Workers unearth rich fossil finds as they widen the Panama Canal
Paleontologists working along the construction site of the expanding Panama Canal are discovering a treasure trove of valuable riches that no pirate would have thought to plunder. As construction equipment excavate large areas next to where the new channel will be built and dredge the existing canal, paleontologists working with the Smithsonian Tropical Research Institute (STRI) and funded by the Panama Canal Authority, the U.S. National Science Foundation, the National Geographic Society and a private donor comb the upturned terrain for fossils that provide valuable clues to the natural history of this Panamanian isthmus.
Emergence of the isthmus of Panama created the Caribbean Sea
Exciting discoveries about this important area of Central America are changing previous geological assumptions about when the Caribbean Sea was formed:
“…the group has determined that the isthmus between North America and South America began rising approximately 21 million year ago, not 3.5 million, as had been commonly thought. This means that the Pacific and Atlantic oceans split apart—and the flora and fauna of the two continents coalesced—earlier than assumed. “Geological history is far more complex than what we had been thinking until now,” says Carlos Jaramillo, a staff scientist at the STRI.
When the isthmus emerged and halted the exchange of water between the Atlantic and the Pacific, salinity in the former rose, depleting the Caribbean of certain nutrients, making the water more crystalline and giving birth to the coral reefs for which the sea is known. This denser water helped give rise to the global ocean conveyor belt, in which warm, fresh water is transported north and cooler salty water flows south of the equator and on to Antarctica, where it warms the cold bottom waters and helps them rise to the surface. The system distributes heat and moisture around the planet.”

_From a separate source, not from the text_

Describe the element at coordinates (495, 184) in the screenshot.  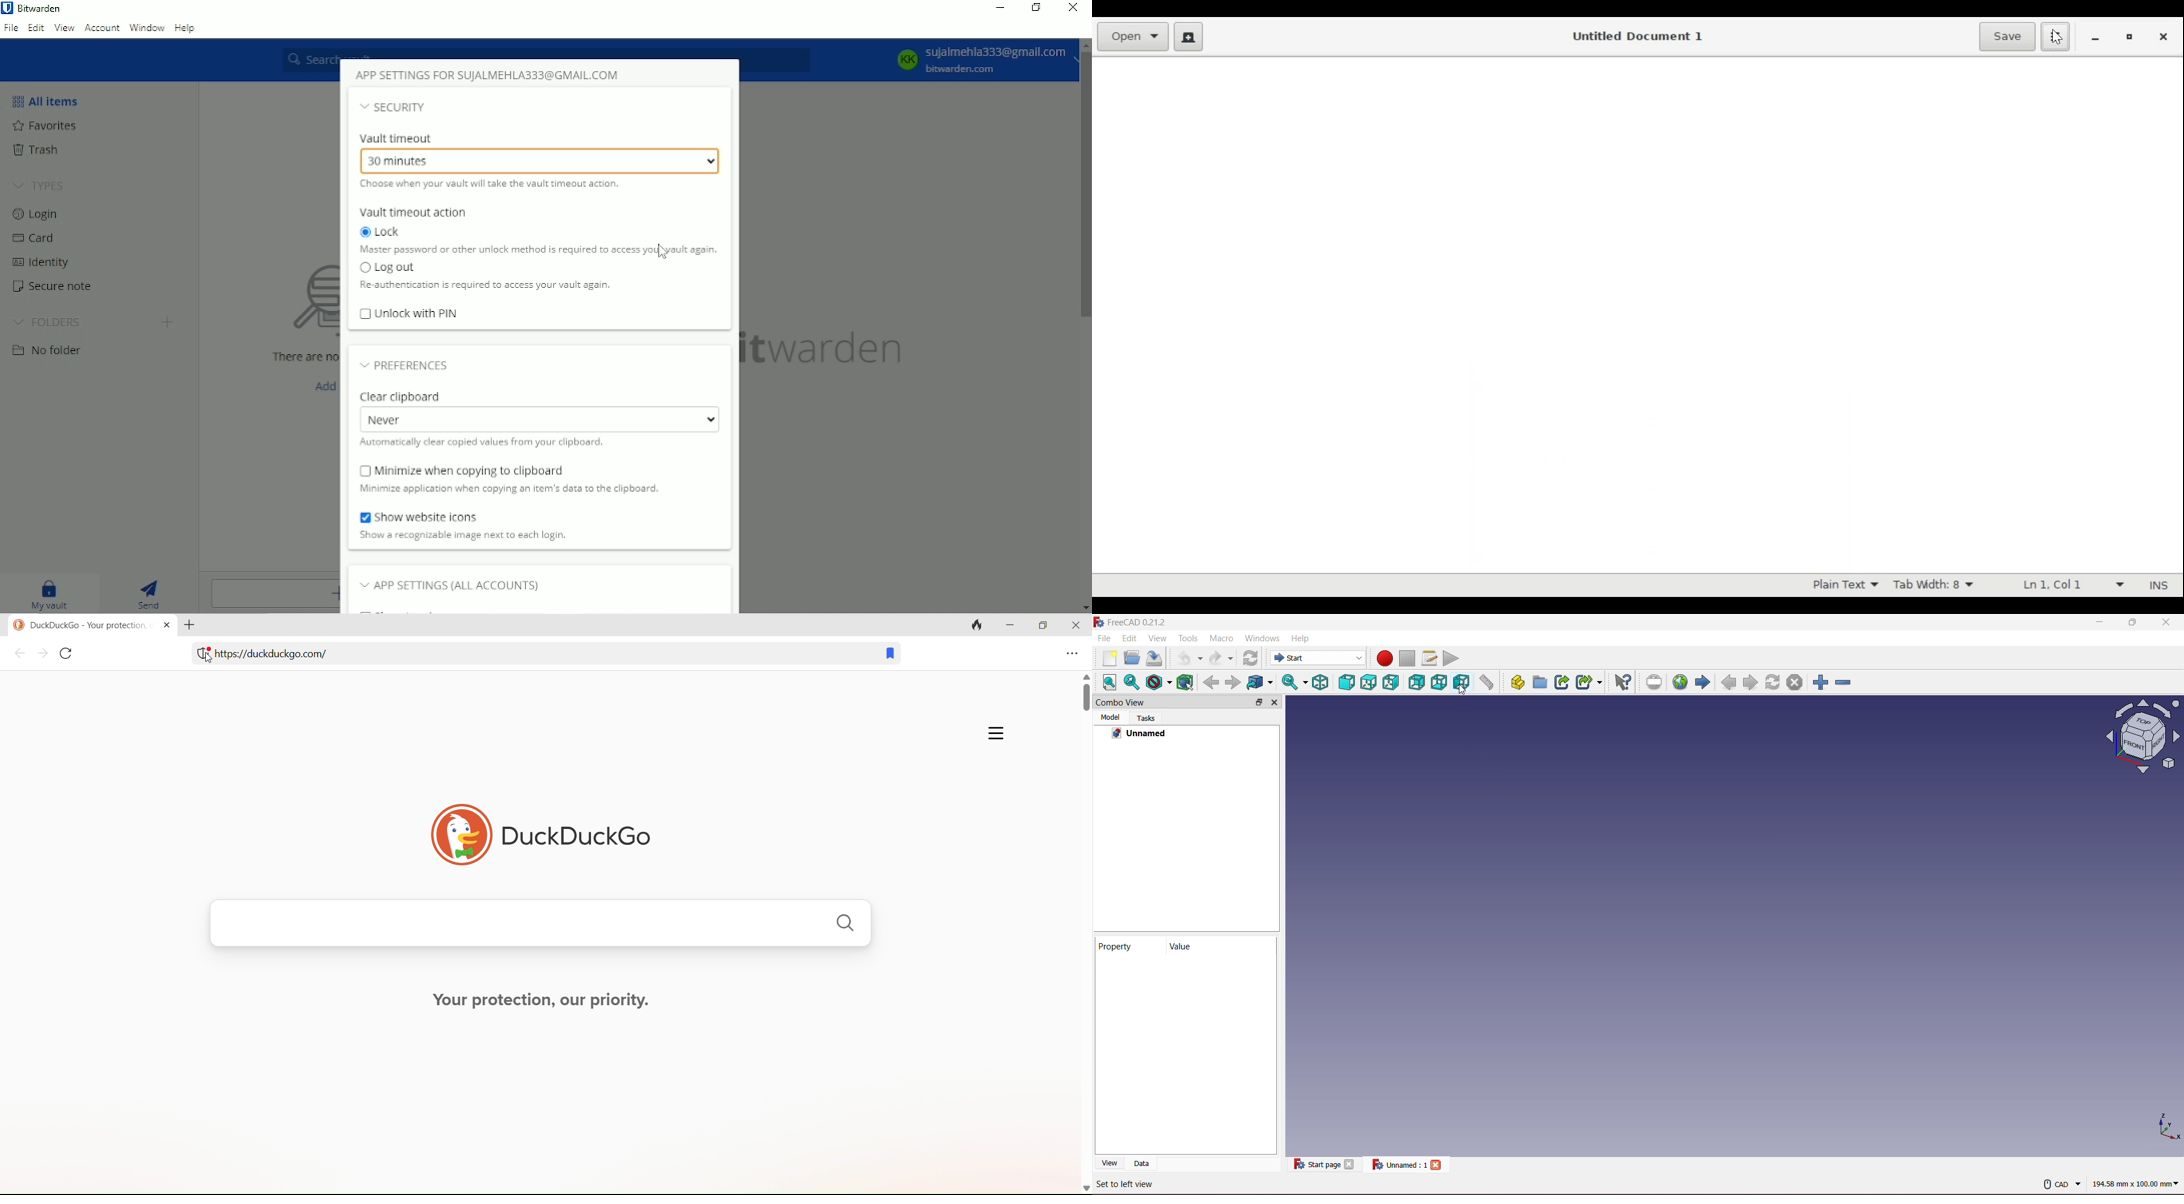
I see `Choose when your vault will take time out action.` at that location.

Opening this year, the Museum of Biodiversity in Panama City will house many of the fossil artifacts discovered in the region including an impressive 6-million-year-old skeleton of a marlin that was found in the area of the canal expansion, while large amounts of other fossil fragments and shells will be cataloged and stored in a nearby warehouse for research and study. Thanks to the efforts of Jaramillo, the collection will also include fossils uncovered from excavations at a large hydroelectric project in Santander, Colombia.